I am currently looking at Openvino documentation. Have you seen there are 2 versions of Interpolate ? https://docs.openvinotoolkit.org/latest/openvino_docs_ops_image_Interpolate_1.html and https://docs.openvinotoolkit.org/latest/openvino_docs_ops_image_Interpolate_4.html It seems that Interpolate-4 has a _coordinate_transformationmode parameter related to half_pixel. But I have no idea on how we can choose the version we want (?) and even if it could help in my case.

PINTO0309 commented 3 years ago

Looking only at the behavioral results, maybe TensorFlow's half_pixel_centers and OpenVINO's align_corners are synonymous.

It seems that Interpolate-4 has a coordinate_transformation_mode parameter related to half_pixel. But I have no idea on how we can choose the version we want (?) and even if it could help in my case.

• Listed records
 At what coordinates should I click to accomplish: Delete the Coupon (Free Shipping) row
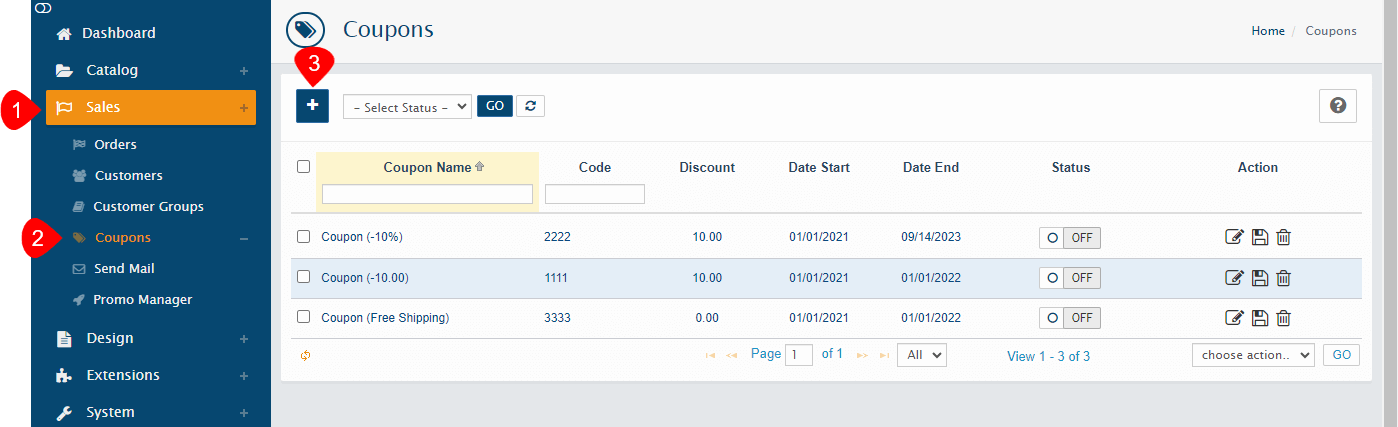1284,318
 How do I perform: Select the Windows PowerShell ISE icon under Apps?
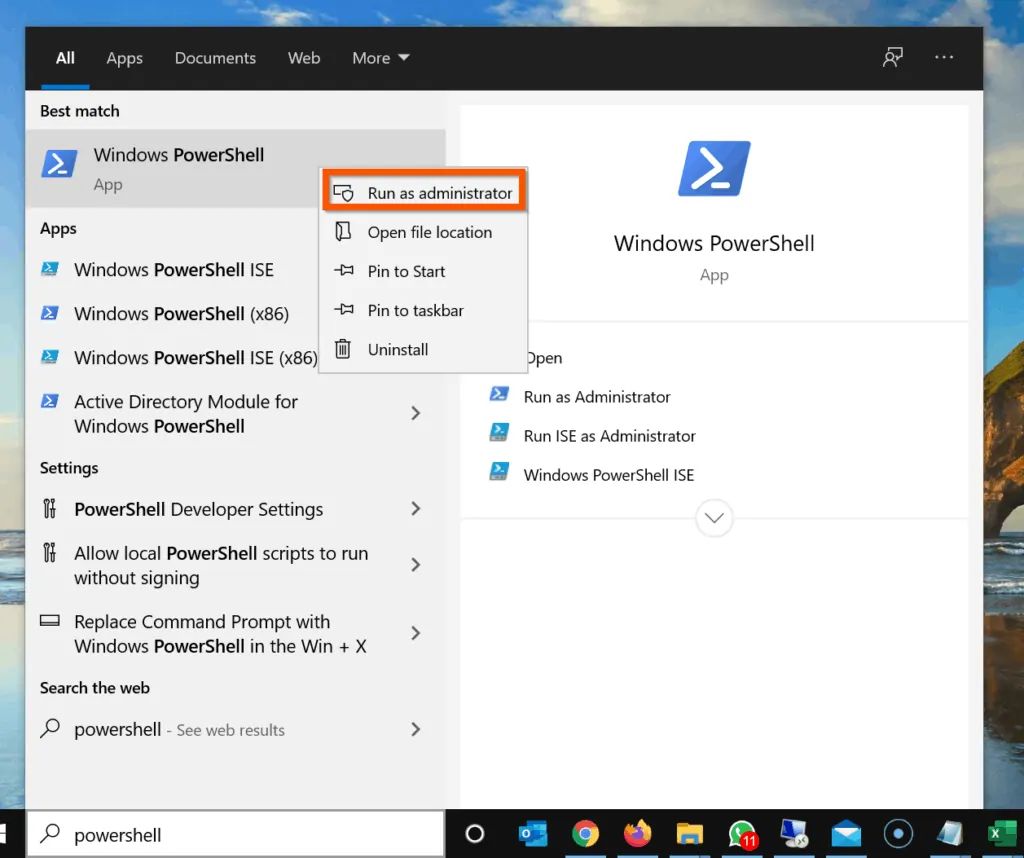click(x=50, y=269)
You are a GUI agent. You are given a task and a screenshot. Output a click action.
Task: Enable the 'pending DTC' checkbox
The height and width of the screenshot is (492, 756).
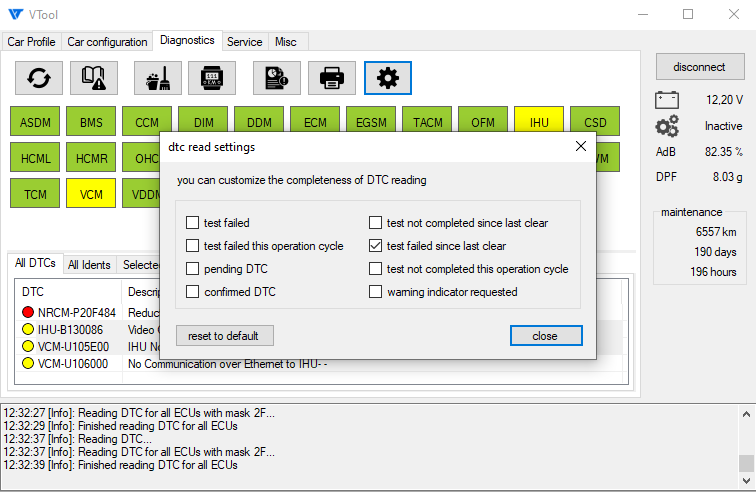[x=193, y=269]
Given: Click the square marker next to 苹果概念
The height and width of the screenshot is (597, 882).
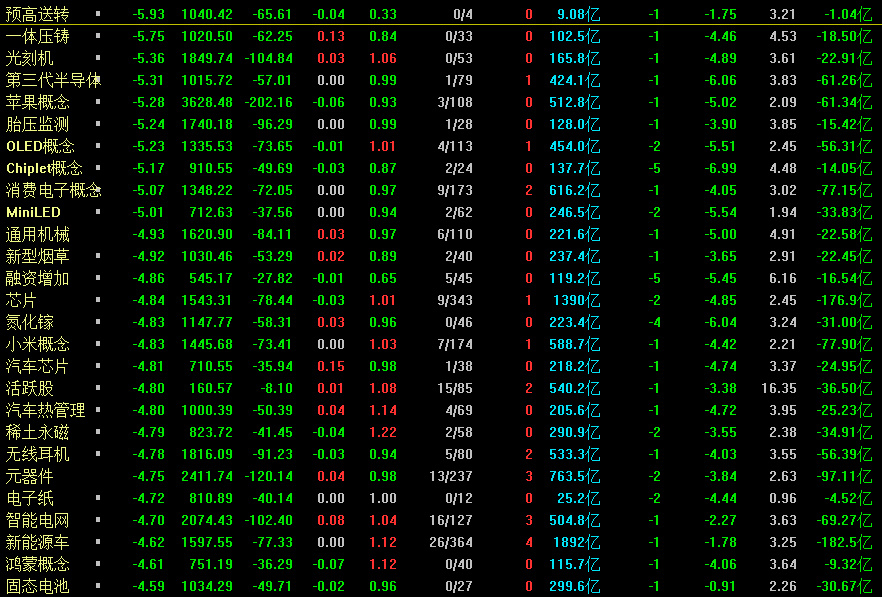Looking at the screenshot, I should click(x=98, y=102).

• Problems to work on
(a) From the OpenVINO thread, transcribe the passage that begins at the words "PINTO0309 commented 3" and stops after "align_corners are synonymous.".
(b) Answer these from the OpenVINO thread, one per line:
(i) How many versions of Interpolate does the first post say the OpenVINO documentation has?
(ii) Which user commented 3 years ago?
(iii) Which TensorFlow setting and which OpenVINO setting does that comment say may be synonymous?
(c) In the OpenVINO thread, list every term containing an underscore in the comment by PINTO0309, including the quoted lines after it.

• Solutions to each task
(a)
PINTO0309 commented 3 years ago

Looking only at the behavioral results, maybe TensorFlow's half_pixel_centers and OpenVINO's align_corners are synonymous.

(b)
(i) Two
(ii) PINTO0309
(iii) TensorFlow's half_pixel_centers and OpenVINO's align_corners

(c)
half_pixel_centers
align_corners
coordinate_transformation_mode
half_pixel